RECORDS FOR PROCESSING below:

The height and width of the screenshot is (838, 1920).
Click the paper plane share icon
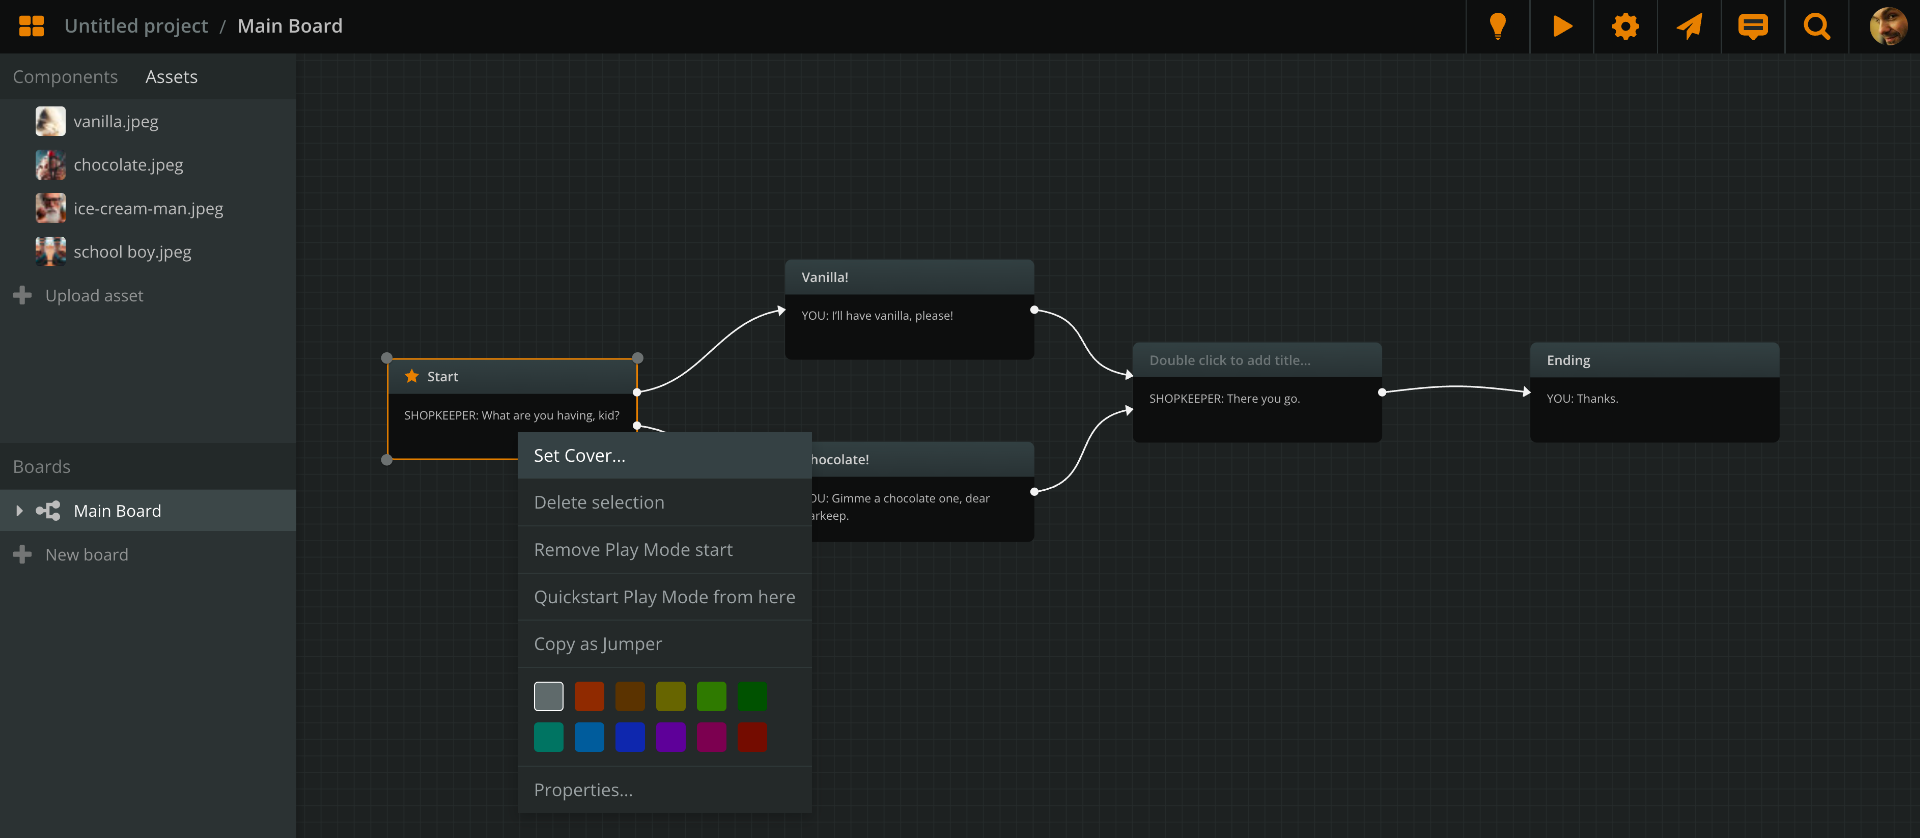pyautogui.click(x=1689, y=26)
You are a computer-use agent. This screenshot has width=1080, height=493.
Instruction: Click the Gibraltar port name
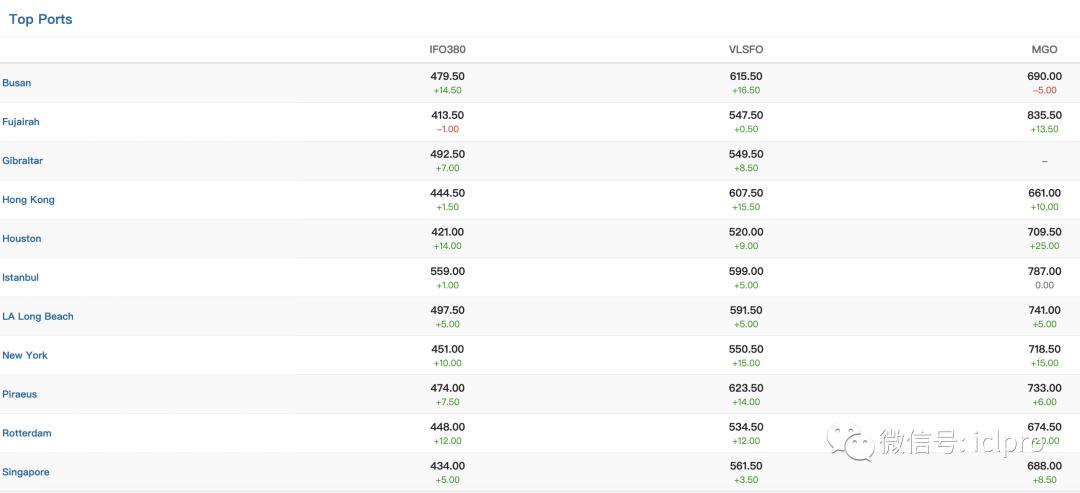pyautogui.click(x=23, y=161)
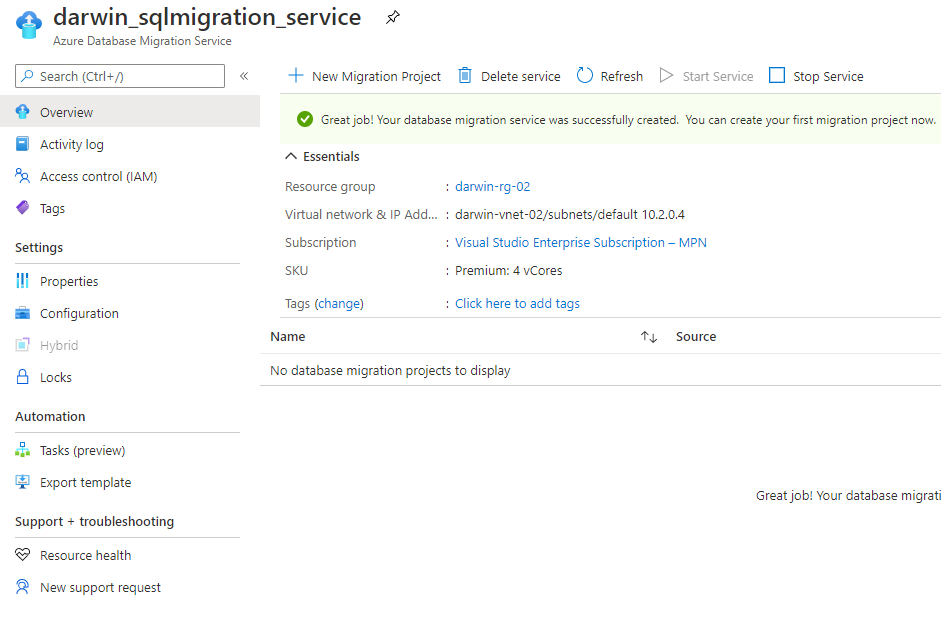941x618 pixels.
Task: Click the Access control (IAM) people icon
Action: tap(23, 177)
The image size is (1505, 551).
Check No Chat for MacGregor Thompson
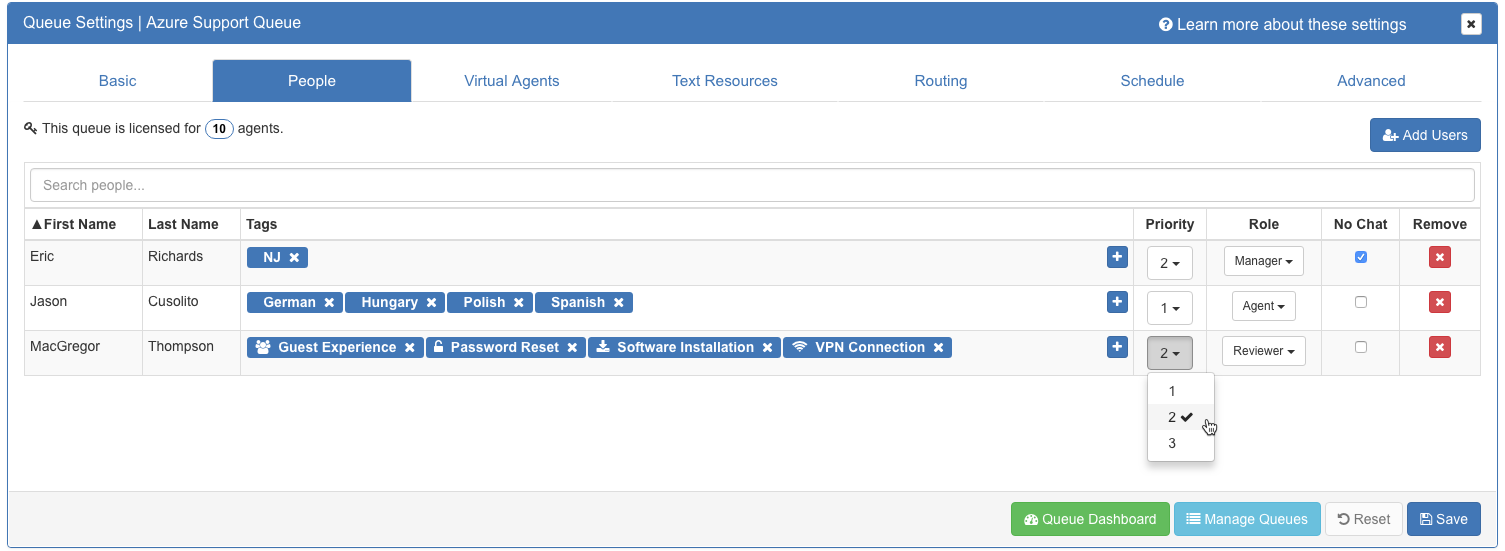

End of RECORDS FOR PROCESSING.

* **ASSIGNED TASK**: Copy exactly, and only, the lines from the first entry through the line holding "The image size is (1505, 551).", both ends included, leaving out every picture.

* **OUTPUT FOR THIS TASK**:
The height and width of the screenshot is (838, 1920).
Click the paper plane share icon
pyautogui.click(x=1689, y=26)
You are a computer-use agent. This screenshot has width=1080, height=493.
Instruction: Click the Gibraltar port name
pyautogui.click(x=23, y=161)
941x618 pixels.
Task: Click the Access control (IAM) people icon
Action: tap(23, 177)
The image size is (1505, 551).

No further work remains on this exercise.